Die "Laufen hilft"–Runde ist, wie erwähnt, fünf Kilometer lang. Der immense Vorteil der Hauptallee ist ja, dass man die Wenden so setzen kann, dass sich die Strecken (ziemlich) auf den Meter genau ausgehen. (Dass am GPS dann doch immer etwas anderes aufscheint, ist eine andere Geschichte – und die hat nicht nur damit zu tun, dass man die Ideallinie relativ selten über ein ganzes Rennen beibehält.)
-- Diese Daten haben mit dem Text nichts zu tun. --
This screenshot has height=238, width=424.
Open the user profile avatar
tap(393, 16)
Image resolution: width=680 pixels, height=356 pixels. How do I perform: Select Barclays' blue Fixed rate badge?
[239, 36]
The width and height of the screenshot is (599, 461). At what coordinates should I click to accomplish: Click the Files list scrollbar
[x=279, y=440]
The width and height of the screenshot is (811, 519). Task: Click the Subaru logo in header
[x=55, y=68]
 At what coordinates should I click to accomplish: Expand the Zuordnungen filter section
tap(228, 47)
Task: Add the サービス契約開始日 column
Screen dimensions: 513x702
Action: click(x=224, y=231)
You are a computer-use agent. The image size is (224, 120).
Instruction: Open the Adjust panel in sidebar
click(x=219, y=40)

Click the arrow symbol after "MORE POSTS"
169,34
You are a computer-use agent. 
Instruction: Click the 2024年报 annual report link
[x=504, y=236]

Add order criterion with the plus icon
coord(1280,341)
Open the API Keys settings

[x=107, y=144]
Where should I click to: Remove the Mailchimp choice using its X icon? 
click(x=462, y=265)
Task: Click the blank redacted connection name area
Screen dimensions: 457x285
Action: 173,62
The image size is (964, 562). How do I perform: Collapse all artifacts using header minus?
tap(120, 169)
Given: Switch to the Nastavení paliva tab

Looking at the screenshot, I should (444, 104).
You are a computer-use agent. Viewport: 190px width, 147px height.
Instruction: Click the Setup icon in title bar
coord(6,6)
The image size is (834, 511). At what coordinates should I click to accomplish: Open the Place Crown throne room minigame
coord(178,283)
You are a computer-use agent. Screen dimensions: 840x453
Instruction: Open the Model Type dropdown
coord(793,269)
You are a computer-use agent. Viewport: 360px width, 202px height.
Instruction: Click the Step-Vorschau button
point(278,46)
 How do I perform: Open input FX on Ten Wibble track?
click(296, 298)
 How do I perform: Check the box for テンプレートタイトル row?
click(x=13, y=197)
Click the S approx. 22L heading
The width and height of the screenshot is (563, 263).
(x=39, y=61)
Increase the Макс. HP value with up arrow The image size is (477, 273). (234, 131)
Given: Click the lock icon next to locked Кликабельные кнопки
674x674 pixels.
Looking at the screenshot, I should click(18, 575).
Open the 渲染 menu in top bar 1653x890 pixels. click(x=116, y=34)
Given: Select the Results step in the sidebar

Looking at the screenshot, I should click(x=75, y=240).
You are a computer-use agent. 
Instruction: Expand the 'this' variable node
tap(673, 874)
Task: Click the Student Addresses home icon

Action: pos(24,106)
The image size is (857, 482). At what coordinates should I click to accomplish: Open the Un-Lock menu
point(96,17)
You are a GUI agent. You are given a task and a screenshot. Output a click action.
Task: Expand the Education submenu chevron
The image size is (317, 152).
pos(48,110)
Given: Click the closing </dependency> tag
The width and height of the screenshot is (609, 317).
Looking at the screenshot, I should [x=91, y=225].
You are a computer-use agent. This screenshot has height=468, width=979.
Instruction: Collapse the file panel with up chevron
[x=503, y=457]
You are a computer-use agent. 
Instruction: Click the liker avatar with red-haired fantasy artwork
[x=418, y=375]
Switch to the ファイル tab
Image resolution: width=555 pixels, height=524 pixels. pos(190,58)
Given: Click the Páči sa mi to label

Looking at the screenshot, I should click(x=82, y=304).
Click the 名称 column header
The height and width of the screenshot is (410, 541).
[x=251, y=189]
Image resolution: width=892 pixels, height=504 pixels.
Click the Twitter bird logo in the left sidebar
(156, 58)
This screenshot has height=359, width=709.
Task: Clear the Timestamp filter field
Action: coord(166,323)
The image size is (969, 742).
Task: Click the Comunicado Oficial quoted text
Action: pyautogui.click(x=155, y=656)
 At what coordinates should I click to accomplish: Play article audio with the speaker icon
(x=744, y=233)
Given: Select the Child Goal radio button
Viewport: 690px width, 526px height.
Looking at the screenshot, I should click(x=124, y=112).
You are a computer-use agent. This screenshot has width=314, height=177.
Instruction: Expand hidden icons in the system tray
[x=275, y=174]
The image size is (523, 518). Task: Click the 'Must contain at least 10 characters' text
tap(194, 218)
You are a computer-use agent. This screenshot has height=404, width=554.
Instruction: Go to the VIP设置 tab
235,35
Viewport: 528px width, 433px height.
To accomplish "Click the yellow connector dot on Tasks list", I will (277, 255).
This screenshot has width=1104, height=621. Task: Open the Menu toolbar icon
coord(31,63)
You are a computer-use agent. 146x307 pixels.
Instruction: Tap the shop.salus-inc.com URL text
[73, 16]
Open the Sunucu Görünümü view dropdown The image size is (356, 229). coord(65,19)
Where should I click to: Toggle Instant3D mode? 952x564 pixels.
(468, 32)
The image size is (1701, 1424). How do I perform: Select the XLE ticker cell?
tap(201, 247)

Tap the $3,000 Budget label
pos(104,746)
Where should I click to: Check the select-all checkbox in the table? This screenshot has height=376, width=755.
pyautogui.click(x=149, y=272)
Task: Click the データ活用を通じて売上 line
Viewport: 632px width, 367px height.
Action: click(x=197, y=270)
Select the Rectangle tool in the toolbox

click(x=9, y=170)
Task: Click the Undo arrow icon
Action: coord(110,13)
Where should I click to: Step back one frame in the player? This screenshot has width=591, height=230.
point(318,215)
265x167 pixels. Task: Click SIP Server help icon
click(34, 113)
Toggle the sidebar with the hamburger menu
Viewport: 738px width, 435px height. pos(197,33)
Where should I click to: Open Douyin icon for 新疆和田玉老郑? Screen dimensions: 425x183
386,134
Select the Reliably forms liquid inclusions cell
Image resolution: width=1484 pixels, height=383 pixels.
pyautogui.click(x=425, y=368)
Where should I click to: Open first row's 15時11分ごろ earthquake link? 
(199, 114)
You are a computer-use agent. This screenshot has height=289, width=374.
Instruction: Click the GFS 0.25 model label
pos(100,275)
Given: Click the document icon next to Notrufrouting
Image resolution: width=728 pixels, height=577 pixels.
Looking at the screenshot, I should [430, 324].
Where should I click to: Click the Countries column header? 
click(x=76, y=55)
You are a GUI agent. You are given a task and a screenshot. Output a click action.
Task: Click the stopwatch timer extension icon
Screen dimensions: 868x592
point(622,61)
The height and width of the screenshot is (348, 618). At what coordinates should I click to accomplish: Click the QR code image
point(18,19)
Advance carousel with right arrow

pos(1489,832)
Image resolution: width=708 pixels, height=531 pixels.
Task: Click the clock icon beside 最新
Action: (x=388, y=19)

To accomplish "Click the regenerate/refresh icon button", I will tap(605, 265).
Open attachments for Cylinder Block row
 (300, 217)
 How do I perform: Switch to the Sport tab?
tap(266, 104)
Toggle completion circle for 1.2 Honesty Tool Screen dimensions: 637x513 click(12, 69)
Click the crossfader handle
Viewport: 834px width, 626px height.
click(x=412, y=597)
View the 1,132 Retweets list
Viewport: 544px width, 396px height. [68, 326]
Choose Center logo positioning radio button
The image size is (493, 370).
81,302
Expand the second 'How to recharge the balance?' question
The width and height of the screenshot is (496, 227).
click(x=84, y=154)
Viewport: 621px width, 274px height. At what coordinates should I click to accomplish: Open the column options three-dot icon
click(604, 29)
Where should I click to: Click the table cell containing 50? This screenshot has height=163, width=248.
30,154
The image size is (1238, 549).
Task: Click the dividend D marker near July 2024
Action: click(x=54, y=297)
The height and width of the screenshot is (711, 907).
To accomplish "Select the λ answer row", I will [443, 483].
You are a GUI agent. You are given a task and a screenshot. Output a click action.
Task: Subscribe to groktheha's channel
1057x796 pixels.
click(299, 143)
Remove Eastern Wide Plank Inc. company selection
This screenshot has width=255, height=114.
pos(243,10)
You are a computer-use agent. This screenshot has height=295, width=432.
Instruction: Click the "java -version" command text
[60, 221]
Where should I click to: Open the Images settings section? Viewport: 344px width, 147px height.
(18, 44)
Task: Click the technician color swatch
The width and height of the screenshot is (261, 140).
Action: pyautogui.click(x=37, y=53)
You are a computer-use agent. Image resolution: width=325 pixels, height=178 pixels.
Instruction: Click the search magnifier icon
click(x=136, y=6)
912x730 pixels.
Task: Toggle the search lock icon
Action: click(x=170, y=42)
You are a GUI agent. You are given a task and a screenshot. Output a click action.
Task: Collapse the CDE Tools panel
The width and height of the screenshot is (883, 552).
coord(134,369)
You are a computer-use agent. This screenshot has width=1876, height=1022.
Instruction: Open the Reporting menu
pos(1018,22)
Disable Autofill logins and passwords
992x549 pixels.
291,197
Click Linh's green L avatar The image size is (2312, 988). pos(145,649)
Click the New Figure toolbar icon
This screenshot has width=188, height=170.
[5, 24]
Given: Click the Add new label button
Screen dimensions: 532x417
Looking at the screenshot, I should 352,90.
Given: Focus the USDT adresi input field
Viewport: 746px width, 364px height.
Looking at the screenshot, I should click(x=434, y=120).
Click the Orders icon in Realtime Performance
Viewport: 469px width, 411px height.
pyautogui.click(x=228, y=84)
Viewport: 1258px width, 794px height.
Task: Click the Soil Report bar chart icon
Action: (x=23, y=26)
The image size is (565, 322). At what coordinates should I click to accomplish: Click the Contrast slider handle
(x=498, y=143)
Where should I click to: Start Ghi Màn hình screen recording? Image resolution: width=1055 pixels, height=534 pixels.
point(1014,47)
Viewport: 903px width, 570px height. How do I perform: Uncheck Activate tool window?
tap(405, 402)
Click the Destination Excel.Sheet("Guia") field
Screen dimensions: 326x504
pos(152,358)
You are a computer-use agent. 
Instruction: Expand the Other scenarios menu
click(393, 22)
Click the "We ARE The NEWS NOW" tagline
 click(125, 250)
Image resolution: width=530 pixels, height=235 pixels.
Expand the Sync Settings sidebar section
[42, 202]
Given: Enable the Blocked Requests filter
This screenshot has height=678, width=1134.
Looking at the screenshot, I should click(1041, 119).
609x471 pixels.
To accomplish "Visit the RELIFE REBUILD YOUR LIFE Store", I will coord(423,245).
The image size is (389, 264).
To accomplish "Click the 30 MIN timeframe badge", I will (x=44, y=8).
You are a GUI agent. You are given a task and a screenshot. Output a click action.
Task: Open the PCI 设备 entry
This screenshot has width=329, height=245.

Ein Rennen verliert man, wenn man ohne Plan läuft. Deshalb gibt es Pacemaker. Ihre Luftballons sind auch für die, die nicht direkt mit dem Schrittmacher mitlaufen, gute Indikatoren: Dass mir Werner Schrittwieser – aka "Running Schritti" – entgegenkam, als ich gerade mal 4,8 Kilometer in den Beinen hatte, passte: Schritti war der Pacemaker der 10k-in-40-Minuten-Gruppe. Da komme ich in diesem Leben zwar nimmer hin – aber immerhin wurde ich nicht von ihm überrundet.

Foto: Thomas Rottenberg

Ich hatte meinen Lauf zügig, aber stressfrei geplant. Irgendwo im Mittelfeld halt: Leute treffen, quatschen, lachen – und den einen oder anderen Kontrapunkt wider die Verehrgeizung setzen: Ich will bei Laufen niemanden besiegen. Und habe deshalb weder Gegner noch Widersacher auf der Strecke – mit einer Ausnahme: mir selbst. Aber das Problem sind weniger Leistung, Pace und Zeit, als die Gefahr, dass die Ernsthaftigkeit irgendwann den Spaß nicht nur überholt, sondern aus dem Rennen kickt.

Foto: Thomas Rottenberg

Mich (aber auch andere) hin und wieder daran zu erinnern, dass es bei Hobbyläufern um die goldene Himbeere geht, ist sicher nicht ganz falsch. Und wenn andere Läuferinnen und Läufer mich nach solchen Stunts fragen, ob es mir sonst eh gut geht und ihnen trotz der Anstrengung dabei ein kleines Grinsen auskommt, begrüße ich das: Sich selbst zu fordern, an die eigenen Grenzen zu gehen und dann einen oder zwei Schritte weiter, ist sehr okay. Aber der Ehrgeiz, mit dem viele Leute rund um mich ihre Ziele so verbissen verfolgen, dass sie sich am Schluss nicht einmal mehr drüber freuen können, sie sogar erreicht zu haben (weil ja ein anderer doch noch schneller war), irritiert mich. Massiv – und immer mehr.

Foto: Thomas Rottenberg

Vermutlich hat diese Einsicht ja auch ein wenig damit zu tun, dass ich dem Satanismus fröhne und dem Beelzebuben huldige. Zumindest in der Lesart mancher katholischen Priester. Dass mir das bisserl Yoga, das ich praktiziere, das Laufen gerettet hat, macht mich zum Schuldner des Leibhaftigen. Den Erfolg des "Teufelszeuges" kann aber bestätigen, wer meine History of Auas des Vorjahres ein bisserl genauer kennt. Noch viel wichtiger sind mir aber ein paar der "diabolisch-dämonischen" Komponenten der Teufelsanbeterei qua Purgatoriums-Savasanah & Downwardfacing Lucifer: der Blick nach innen. Das Nicht-gewinnen-müssen.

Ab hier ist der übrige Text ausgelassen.